Given information
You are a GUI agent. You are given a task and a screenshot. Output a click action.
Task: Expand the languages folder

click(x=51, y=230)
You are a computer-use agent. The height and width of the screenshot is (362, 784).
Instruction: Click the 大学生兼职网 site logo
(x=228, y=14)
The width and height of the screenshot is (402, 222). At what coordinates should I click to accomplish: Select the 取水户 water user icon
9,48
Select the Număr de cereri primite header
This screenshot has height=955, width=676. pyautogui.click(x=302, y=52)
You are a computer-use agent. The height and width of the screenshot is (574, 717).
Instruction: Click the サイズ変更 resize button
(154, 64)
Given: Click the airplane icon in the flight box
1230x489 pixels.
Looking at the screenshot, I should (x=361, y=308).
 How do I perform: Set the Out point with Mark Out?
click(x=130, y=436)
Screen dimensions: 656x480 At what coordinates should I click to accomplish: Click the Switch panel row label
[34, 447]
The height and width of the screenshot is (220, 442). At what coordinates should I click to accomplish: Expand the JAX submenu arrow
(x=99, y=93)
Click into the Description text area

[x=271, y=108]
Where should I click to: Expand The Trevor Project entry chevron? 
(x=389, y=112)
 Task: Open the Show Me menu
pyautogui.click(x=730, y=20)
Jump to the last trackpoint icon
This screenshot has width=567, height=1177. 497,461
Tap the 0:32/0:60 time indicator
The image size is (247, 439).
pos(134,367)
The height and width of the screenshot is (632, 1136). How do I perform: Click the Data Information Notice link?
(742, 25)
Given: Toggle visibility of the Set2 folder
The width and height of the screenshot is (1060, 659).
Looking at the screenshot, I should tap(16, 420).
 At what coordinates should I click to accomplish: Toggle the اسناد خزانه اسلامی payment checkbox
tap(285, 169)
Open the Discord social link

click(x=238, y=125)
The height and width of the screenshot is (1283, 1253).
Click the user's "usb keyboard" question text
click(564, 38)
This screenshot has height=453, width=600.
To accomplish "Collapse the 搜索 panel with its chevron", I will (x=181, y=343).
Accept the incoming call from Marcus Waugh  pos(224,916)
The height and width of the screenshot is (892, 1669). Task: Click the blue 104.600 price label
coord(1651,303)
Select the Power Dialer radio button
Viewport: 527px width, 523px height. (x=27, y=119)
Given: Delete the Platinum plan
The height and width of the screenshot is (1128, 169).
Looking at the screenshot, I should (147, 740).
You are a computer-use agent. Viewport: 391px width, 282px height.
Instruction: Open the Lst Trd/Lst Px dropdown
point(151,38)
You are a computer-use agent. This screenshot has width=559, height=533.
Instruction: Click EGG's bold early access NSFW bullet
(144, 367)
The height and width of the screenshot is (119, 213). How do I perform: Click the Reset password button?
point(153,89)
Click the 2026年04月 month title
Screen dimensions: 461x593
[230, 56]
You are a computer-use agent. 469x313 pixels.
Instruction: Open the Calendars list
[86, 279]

Exercise
Using the material above, find each line that holds "agent" and copy that line.

Reply
You are a GUI agent. You are given a task and a screenshot. Output a click action.
You are a computer-use agent. The height and width of the screenshot is (362, 784).
You are a computer-use agent. The height and width of the screenshot is (574, 717).
You are a computer-use agent. Viewport: 391px width, 282px height.
You are a computer-use agent. This screenshot has width=559, height=533.
You are a computer-use agent. 469x313 pixels.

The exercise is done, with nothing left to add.